Getting started with astir¶

Table of Contents:¶

0 Loading necessary libraries
1 Load data
2 Fitting cell type
3 Fitting cell state
4 Saving results
5 Accessing internal functions and data
6 Saving models
7 Plot clustermap of expression data
8 Hierarchical model specification

0. Load necessary libraries¶

[2]:

# !pip install -e ../../..
import os
import sys
module_path = os.path.abspath(os.path.join('../../..'))
if module_path not in sys.path:
    sys.path.append(module_path)

[4]:

from astir.data import from_csv_yaml

import pandas as pd
import numpy as np
import matplotlib.pyplot as plt
import seaborn as sns

%load_ext autoreload
%autoreload 2
%matplotlib inline

The autoreload extension is already loaded. To reload it, use:
  %reload_ext autoreload

1. Load data¶

We start by reading expression data in the form of a csv file and marker gene information in the form of a yaml file:

[18]:

expression_mat_path = "../../../astir/tests/test-data/sce.csv"
# expression_mat_path = "data/sample_data.csv"
yaml_marker_path = "../../../astir/tests/test-data/jackson-2020-markers.yml"

Note

Expression data should already be cleaned and normalized. In our workflow, we perform this by a log-transformation of the data with a pseudocount of 1 (i.e. log(x+1)), followed by winsorization at the (1%,99%) percentiles.

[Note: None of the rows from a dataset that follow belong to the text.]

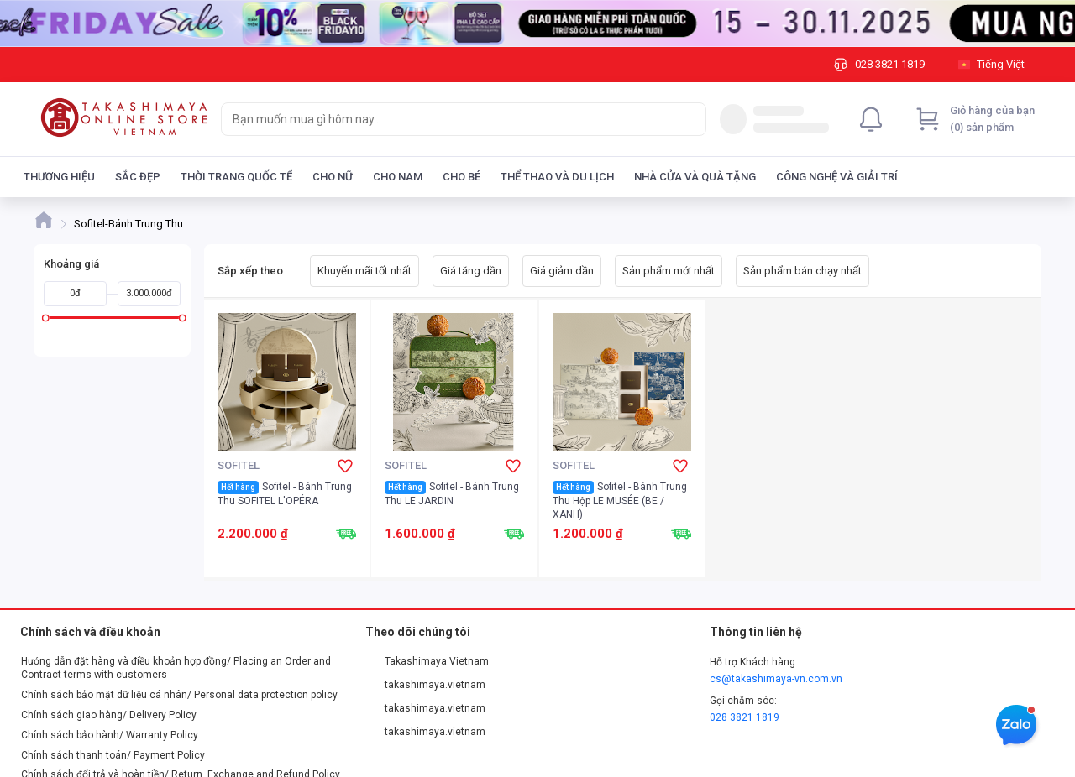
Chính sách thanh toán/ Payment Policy (113, 755)
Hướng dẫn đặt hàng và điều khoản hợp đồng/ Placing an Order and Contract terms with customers (176, 668)
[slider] (46, 317)
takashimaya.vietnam (425, 684)
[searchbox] (448, 119)
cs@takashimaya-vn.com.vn (776, 679)
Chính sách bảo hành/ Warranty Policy (109, 735)
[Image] (537, 23)
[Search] (689, 119)
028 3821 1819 (744, 717)
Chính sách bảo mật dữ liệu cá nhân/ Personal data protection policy (179, 695)
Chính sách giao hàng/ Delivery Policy (109, 715)
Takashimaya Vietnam (427, 661)
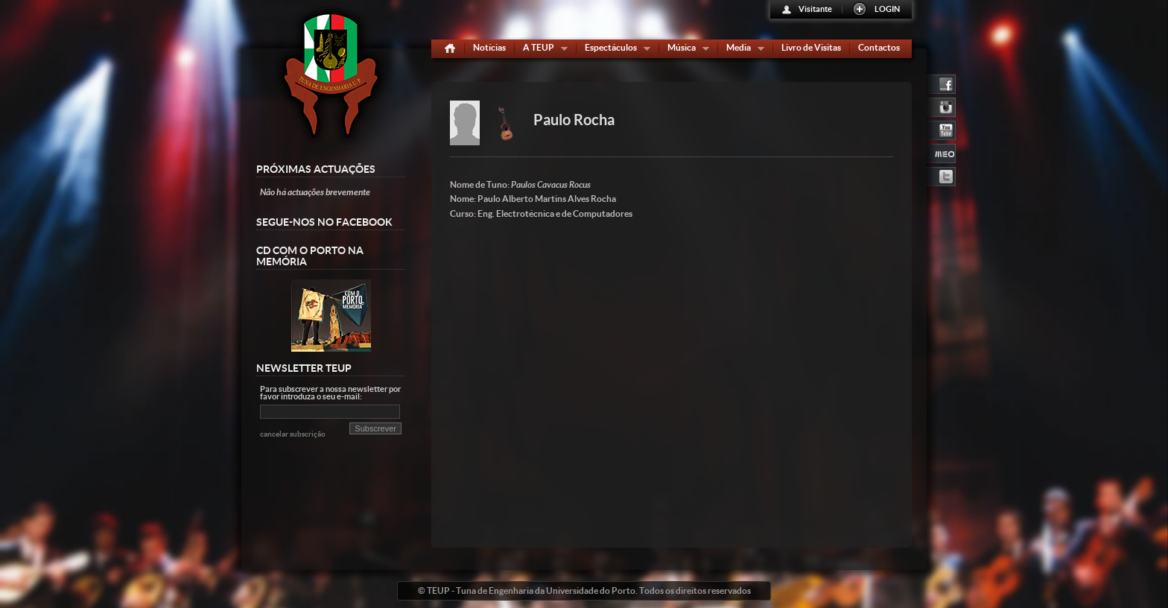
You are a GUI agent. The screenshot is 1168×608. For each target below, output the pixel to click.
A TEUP (542, 50)
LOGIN (887, 8)
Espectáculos (614, 50)
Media (742, 50)
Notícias (489, 47)
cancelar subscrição (293, 434)
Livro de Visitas (811, 47)
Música (685, 50)
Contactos (879, 47)
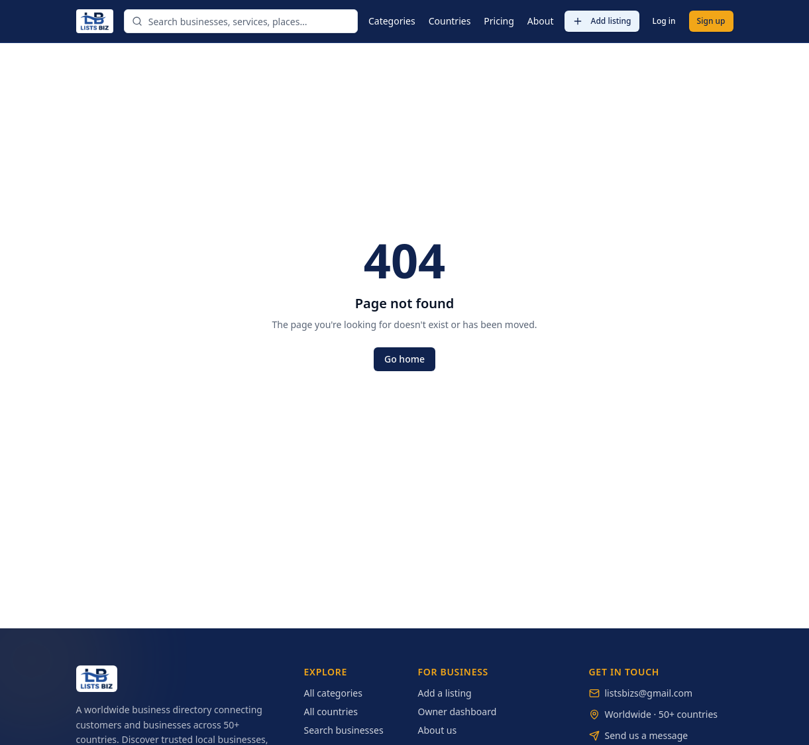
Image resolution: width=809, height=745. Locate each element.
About (540, 21)
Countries (450, 21)
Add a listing (445, 693)
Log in (664, 21)
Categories (391, 21)
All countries (331, 711)
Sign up (711, 21)
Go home (404, 359)
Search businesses (344, 730)
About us (437, 730)
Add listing (601, 21)
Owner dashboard (457, 711)
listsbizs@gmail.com (649, 693)
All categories (333, 693)
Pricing (498, 21)
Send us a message (646, 735)
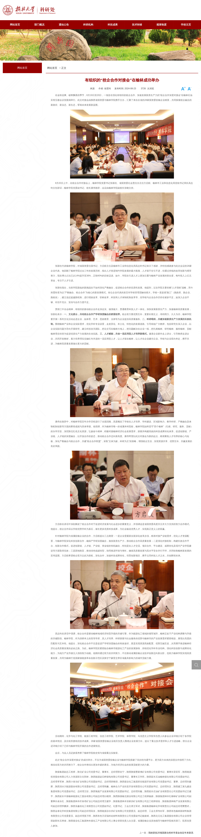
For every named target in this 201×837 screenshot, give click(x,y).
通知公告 (64, 24)
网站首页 (15, 24)
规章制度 (161, 24)
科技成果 (113, 24)
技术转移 (137, 24)
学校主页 (186, 24)
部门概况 (39, 24)
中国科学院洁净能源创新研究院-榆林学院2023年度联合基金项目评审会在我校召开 (152, 796)
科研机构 (88, 24)
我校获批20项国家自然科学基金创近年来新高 (170, 789)
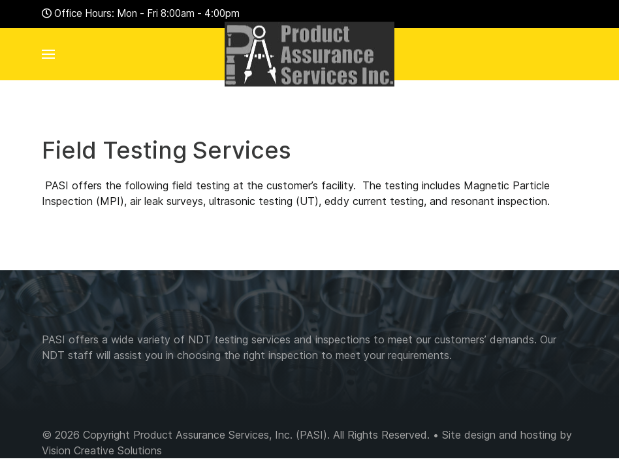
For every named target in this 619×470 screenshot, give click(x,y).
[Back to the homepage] (309, 54)
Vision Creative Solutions (102, 450)
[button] (48, 54)
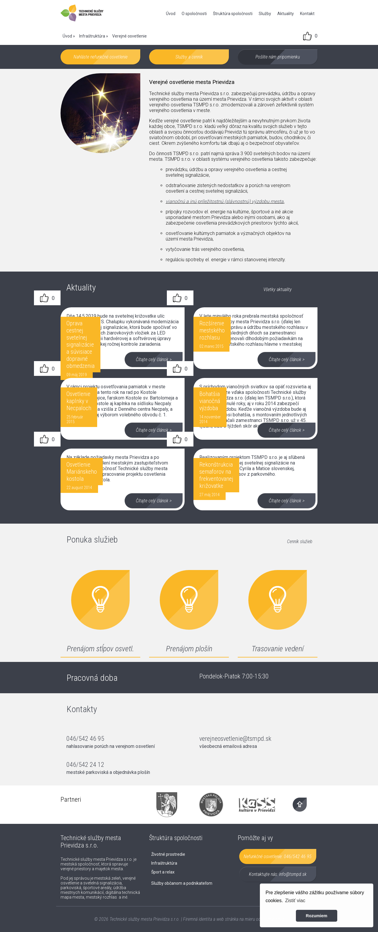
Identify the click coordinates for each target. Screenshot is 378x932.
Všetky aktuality (277, 289)
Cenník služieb (299, 541)
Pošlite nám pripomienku (277, 57)
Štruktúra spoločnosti (232, 13)
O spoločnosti (194, 13)
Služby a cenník (189, 57)
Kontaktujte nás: (278, 874)
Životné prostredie (168, 854)
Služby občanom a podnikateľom (181, 883)
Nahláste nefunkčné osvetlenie (101, 57)
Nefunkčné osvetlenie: (278, 856)
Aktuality (285, 13)
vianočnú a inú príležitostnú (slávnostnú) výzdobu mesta (225, 201)
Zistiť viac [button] (295, 900)
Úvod (170, 13)
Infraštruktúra (92, 36)
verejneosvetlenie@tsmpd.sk (235, 738)
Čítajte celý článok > (154, 359)
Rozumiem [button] (317, 915)
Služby (265, 13)
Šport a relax (163, 872)
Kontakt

We can view both the expression data and marker data:

[22]:

!head -n 20 ../../../astir/tests/test-data/jackson-2020-markers.yml

cell_states:
  RTK_signalling:
    - Her2
    - EGFR
  cell_growth:
    - Ki-67
    - phospho mTOR
  mTOR_signalling:
    - phospho mTOR
    - phospho S6
  apoptosis:
    - cleaved PARP
    - Cleaved Caspase3

cell_types:
  stromal:
    - Vimentin
    - Fibronectin
  B cells:
    - CD45

[7]:

pd.read_csv(expression_mat_path, index_col=0)[['EGFR','E-Cadherin', 'CD45', 'Cytokeratin 5']].head()

[7]:

	EGFR	E-Cadherin	CD45	Cytokeratin 5
BaselTMA_SP41_186_X5Y4_3679	0.346787	0.938354	0.227730	0.095283
BaselTMA_SP41_153_X7Y5_246	0.833752	1.364884	0.068526	0.124031
BaselTMA_SP41_20_X12Y5_197	0.110006	0.177361	0.301222	0.052750
BaselTMA_SP41_14_X1Y8_84	0.282666	1.122174	0.606941	0.093352
BaselTMA_SP41_166_X15Y4_266	0.209066	0.402554	0.588273	0.064545

Then we can create an astir object using the from_csv_yaml function. For more data loading options, see the data loading tutorial.

[23]:

ast = from_csv_yaml(expression_mat_path, marker_yaml=yaml_marker_path)
print(ast)

Astir object with 6 cell types, 4 cell states, and 4931 cells.

2. Fitting cell types¶

To fit cell types, simply call

[24]:

ast.fit_type(max_epochs=10, n_init=3, n_init_epochs=2)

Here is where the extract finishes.